A cell-cycle independent role for p21 in regulating synovial fibroblast migration in rheumatoid arthritis.

Rheumatoid arthritis (RA) is characterized by synovial hyperplasia and destruction of cartilage and bone. The fibroblast-like synoviocyte (FLS) population is central to the development of pannus by migrating into cartilage and bone. We demonstrated previously that expression of the cell cycle inhibitor p21 is significantly reduced in RA synovial lining, particularly in the FLS. The aim of this study was to determine whether reduced expression of p21 in FLS could alter the migratory behavior of these cells. FLS were isolated from mice deficient in p21 (p21(-/-)) and were examined with respect to growth and migration. p21(-/-) and wild-type (WT) FLS were compared with respect to migration towards chemoattractants found in RA synovial fluid in the presence and absence of cell cycle inhibitors. Restoration of p21 expression was accomplished using adenoviral infection. As anticipated from the loss of a cell cycle inhibitor, p21(-/-) FLS grow more rapidly than WT FLS. In examining migration towards biologically relevant RA synovial fluid, p21(-/-) FLS display a marked increase (3.1-fold; p < 0.05) in migration compared to WT cells. Moreover, this effect is independent of the cell cycle since chemical inhibitors that block the cell cycle have no effect on migration. In contrast, p21 is required to repress migration as restoration of p21 expression in p21(-/-) FLS reverses this effect. Taken together, these data suggest that p21 plays a novel role in normal FLS, namely to repress migration. Loss of p21 expression that occurs in RA FLS may contribute to excessive invasion and subsequent joint destruction.

• **RAW DATA**:
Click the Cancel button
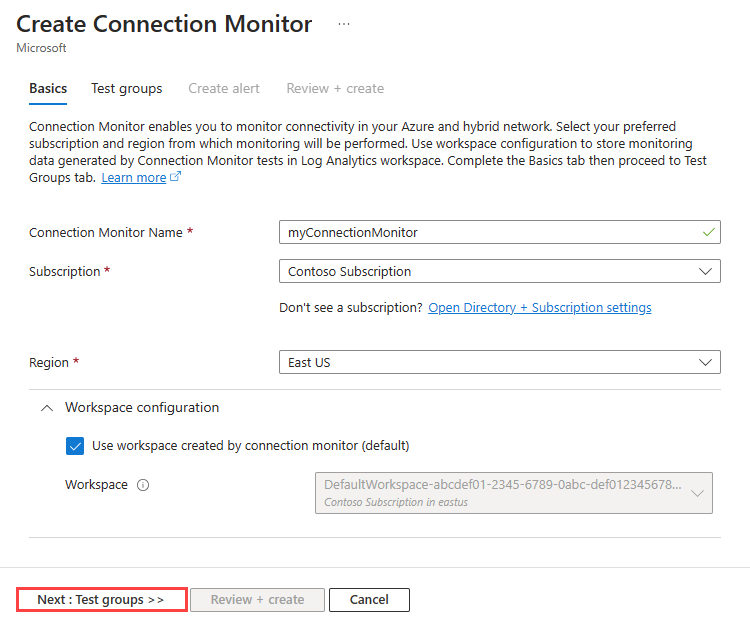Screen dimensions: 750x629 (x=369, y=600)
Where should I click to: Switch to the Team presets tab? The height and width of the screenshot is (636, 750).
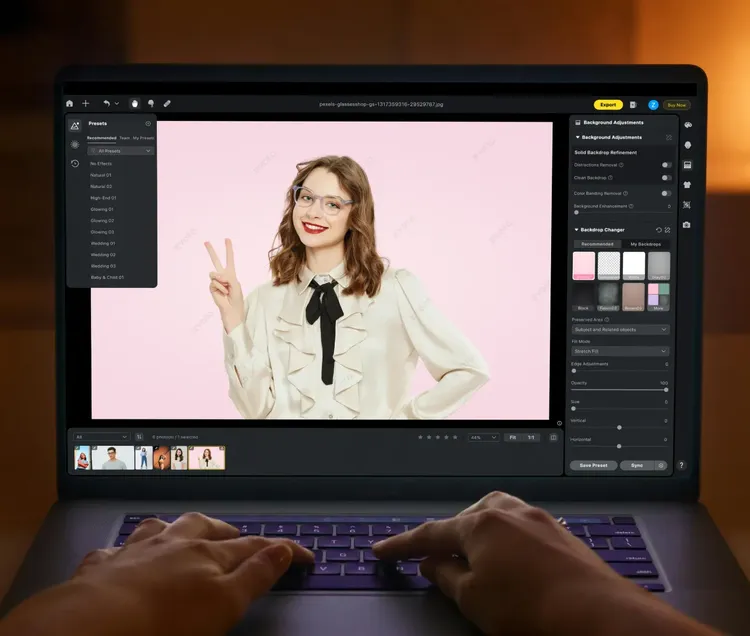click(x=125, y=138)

• **TRY IT**:
Can you copy out the whole p21 abstract from above, word for word?

• **TASK SOLUTION**:
A cell-cycle independent role for p21 in regulating synovial fibroblast migration in rheumatoid arthritis.

Rheumatoid arthritis (RA) is characterized by synovial hyperplasia and destruction of cartilage and bone. The fibroblast-like synoviocyte (FLS) population is central to the development of pannus by migrating into cartilage and bone. We demonstrated previously that expression of the cell cycle inhibitor p21 is significantly reduced in RA synovial lining, particularly in the FLS. The aim of this study was to determine whether reduced expression of p21 in FLS could alter the migratory behavior of these cells. FLS were isolated from mice deficient in p21 (p21(-/-)) and were examined with respect to growth and migration. p21(-/-) and wild-type (WT) FLS were compared with respect to migration towards chemoattractants found in RA synovial fluid in the presence and absence of cell cycle inhibitors. Restoration of p21 expression was accomplished using adenoviral infection. As anticipated from the loss of a cell cycle inhibitor, p21(-/-) FLS grow more rapidly than WT FLS. In examining migration towards biologically relevant RA synovial fluid, p21(-/-) FLS display a marked increase (3.1-fold; p < 0.05) in migration compared to WT cells. Moreover, this effect is independent of the cell cycle since chemical inhibitors that block the cell cycle have no effect on migration. In contrast, p21 is required to repress migration as restoration of p21 expression in p21(-/-) FLS reverses this effect. Taken together, these data suggest that p21 plays a novel role in normal FLS, namely to repress migration. Loss of p21 expression that occurs in RA FLS may contribute to excessive invasion and subsequent joint destruction.